=== PROVIDED DATA ===
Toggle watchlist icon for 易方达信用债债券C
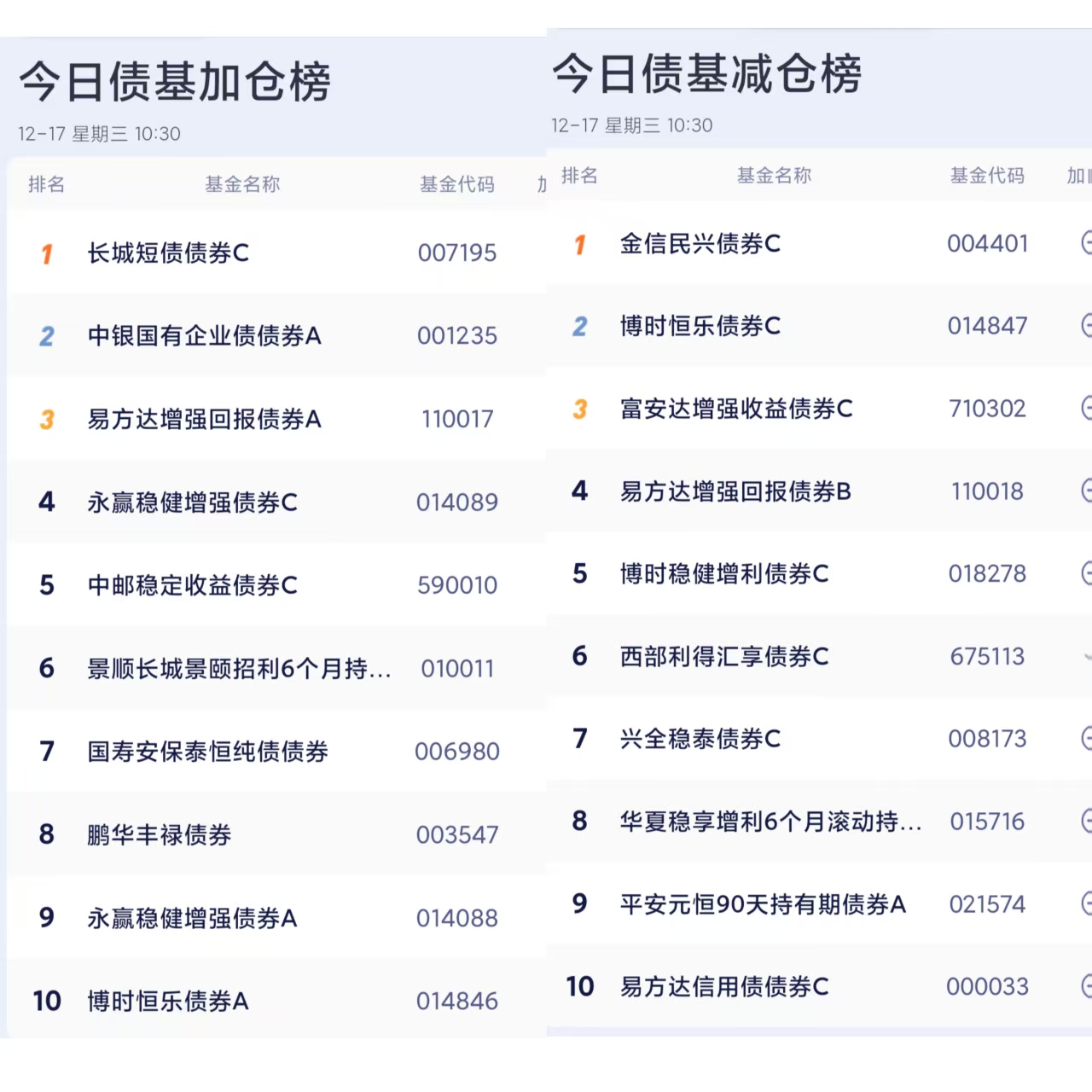 (x=1086, y=986)
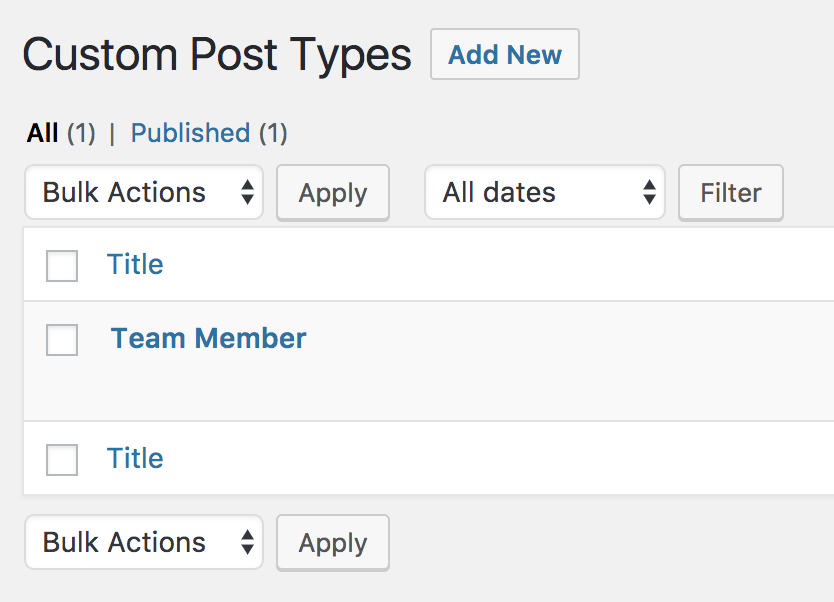
Task: Click the Filter button
Action: tap(730, 193)
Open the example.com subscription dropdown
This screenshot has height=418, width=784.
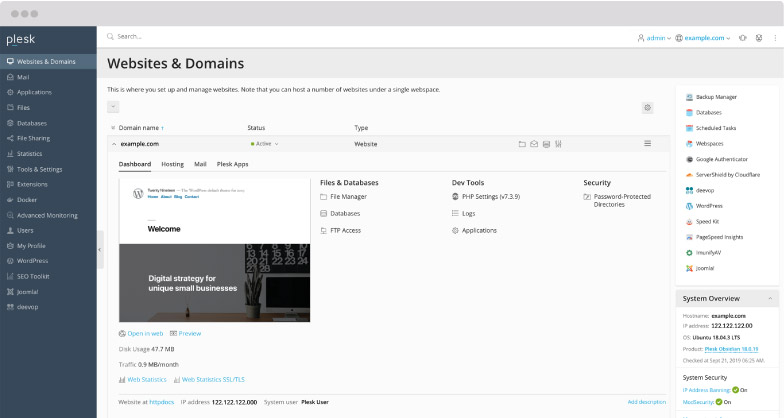tap(705, 38)
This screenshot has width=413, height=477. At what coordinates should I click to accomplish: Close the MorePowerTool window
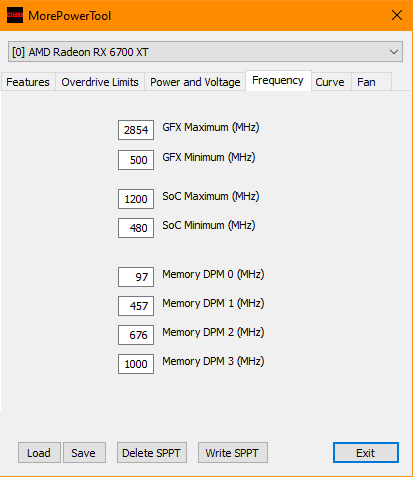[x=397, y=15]
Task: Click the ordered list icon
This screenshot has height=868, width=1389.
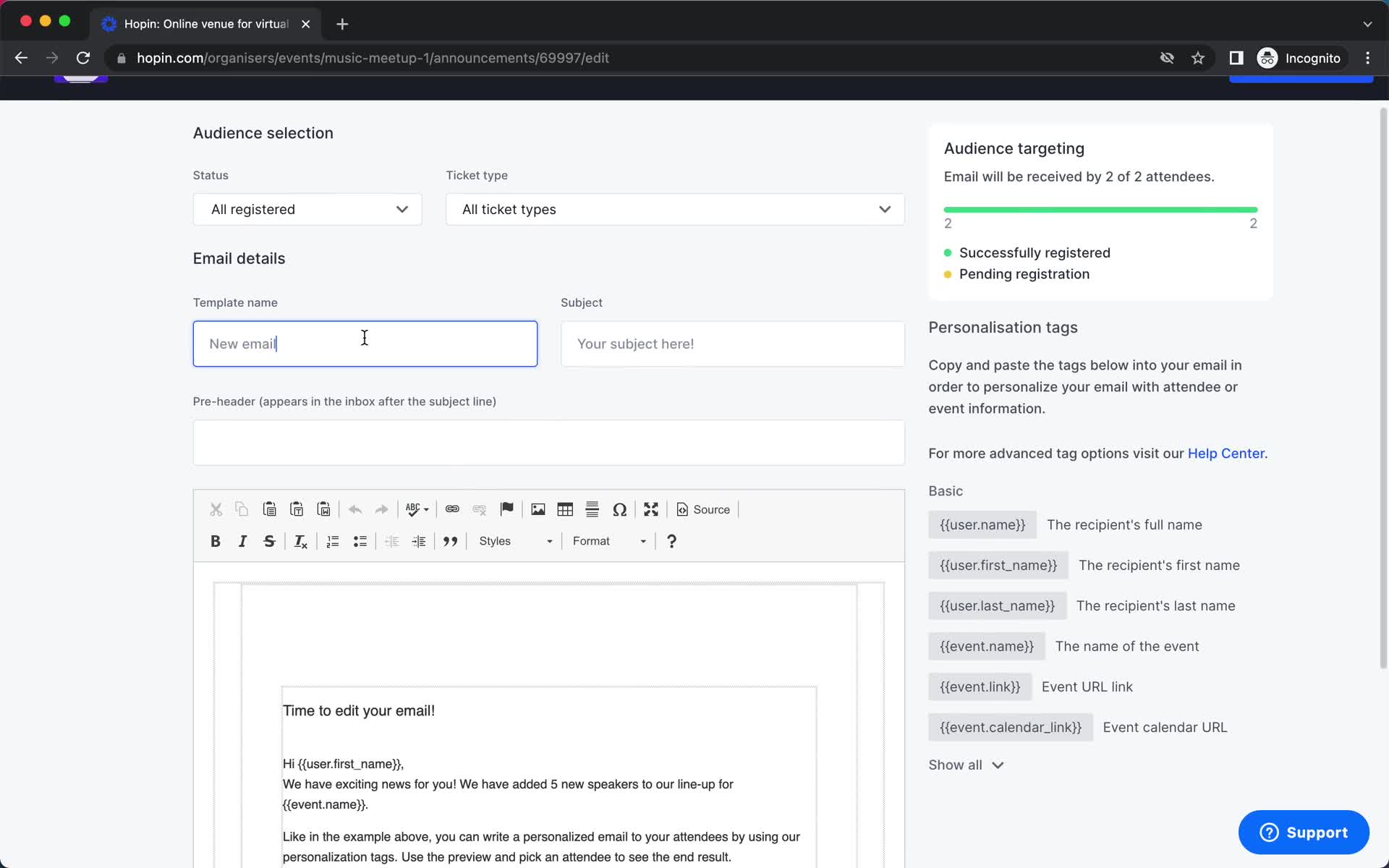Action: click(x=333, y=541)
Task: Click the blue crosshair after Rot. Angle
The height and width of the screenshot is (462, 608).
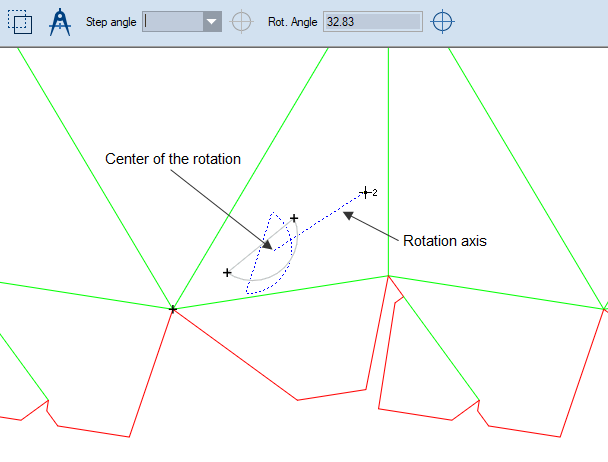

=== WORK TASK ===
With the images excluded, reproduce the data above precisely as written.

=== YOUR RESPONSE ===
Toggle watchlist icon for 易方达信用债债券C
 (x=1086, y=986)
Task: Click the Filter button
Action: tap(730, 193)
Open the example.com subscription dropdown
This screenshot has height=418, width=784.
tap(705, 38)
This screenshot has width=413, height=477. At what coordinates should I click to accomplish: Close the MorePowerTool window
[x=397, y=15]
Task: Click the ordered list icon
This screenshot has height=868, width=1389.
Action: click(x=333, y=541)
Task: Click the blue crosshair after Rot. Angle
The height and width of the screenshot is (462, 608).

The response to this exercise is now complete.